There are several practical uses for the tool including preventing comment spam in blogs; verifying online poll respondents; preventing dictionary attacks; and thwarting spam and worms by ensuring that the person sending you an email is a real person.
If your website needs protection, you too can get the Captcha tool on your website for free from the reCAPTCHA project here: http://www.google.com/recaptcha.
There’s also a little known real-world application from the reCAPTCHA project: to help digitize text. According to reCAPTCHA, the tool is used to “Stop spam and help digitize books at the same time! The words shown come directly from old books that are being digitized.” This is done through a “sophisticated combination of multiple OCR programs.” It has allowed programmers to “achieve 99.5% transcription accuracy” from the millions of answers people have put in the challenges. At the link I just provided, you can see a comparison of how the two different texts are translated (OCR vs. reCAPTCHA). It’s pretty incredible. I’ve run across digitized text when I’ve been working on genealogy and can tell you that there is a lot to be desired regarding the translation.

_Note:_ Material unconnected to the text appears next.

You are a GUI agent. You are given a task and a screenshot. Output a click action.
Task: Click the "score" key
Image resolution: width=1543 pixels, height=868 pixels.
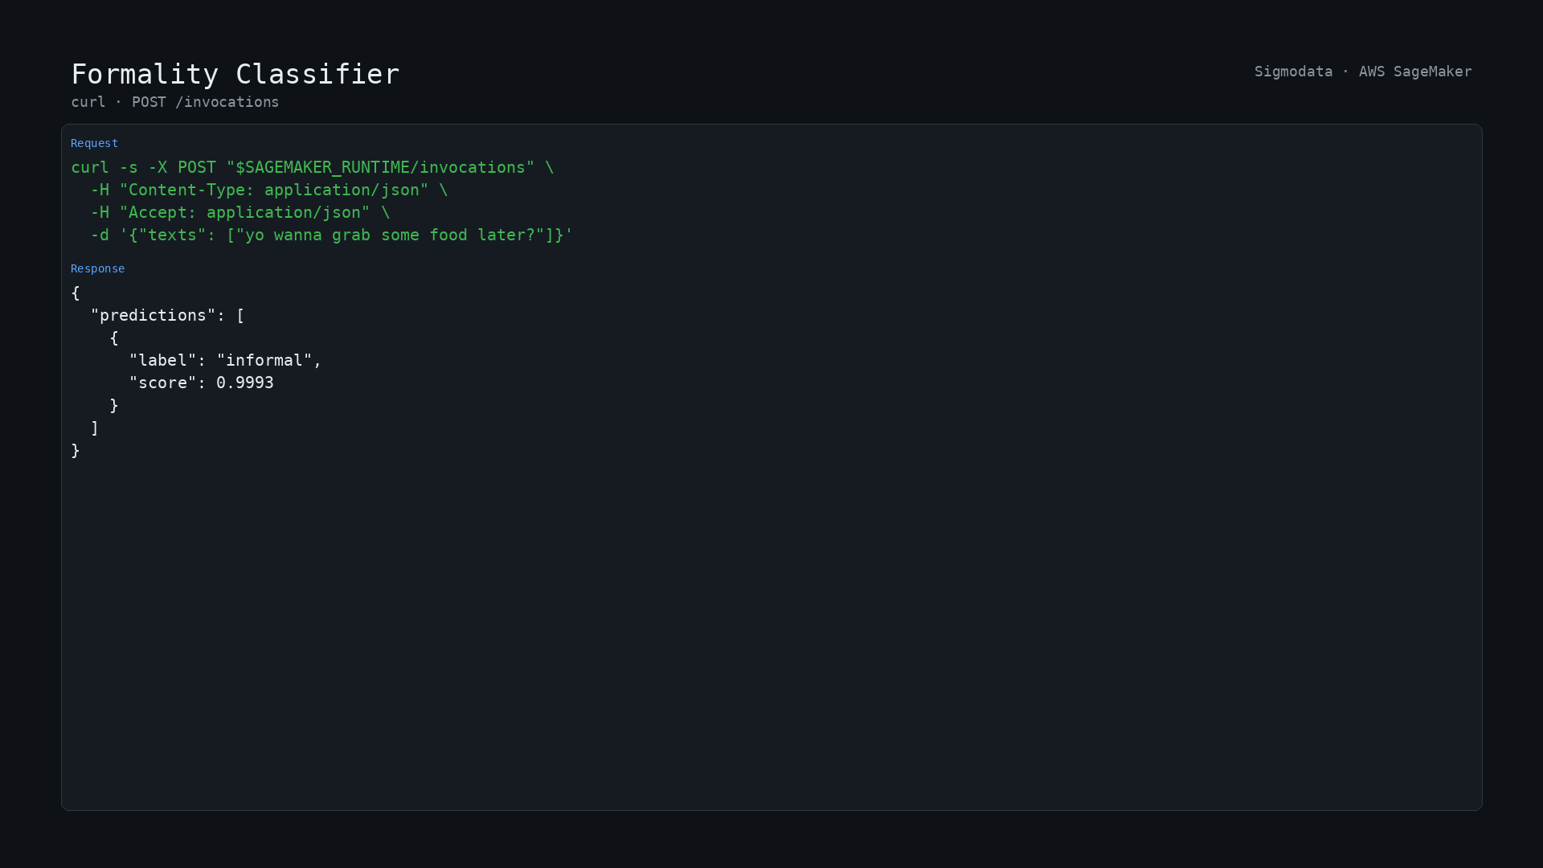[162, 383]
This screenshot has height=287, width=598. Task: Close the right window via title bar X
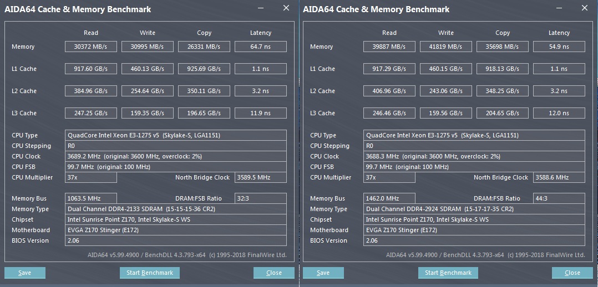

There have been historical books translated online via a PDF and you can readily see the problems with the text. Some of it comes out as characters and/or symbols instead of words making reading somewhat difficult.
Who knew that by using a useful tool like CAPTCHA, we would be helping to digitize old documents.
“CAPTCHA: Telling Humans and Computers Apart Automatically.” CAPTCHA.net. 2012. Web. 01 Nov. 2012.
“reCAPTCHA: Digitizing Books One Word at a Time.” Google.com/recaptcha. 2012. Web. 01 Nov. 2012.
Von Ahn, Luis, Manuel Blum and John Langford. “Telling Humans and Computers Apart.” Communications of the ACH. February 2004: Vol. 47, No. 3. Web. 01 Nov. 2012.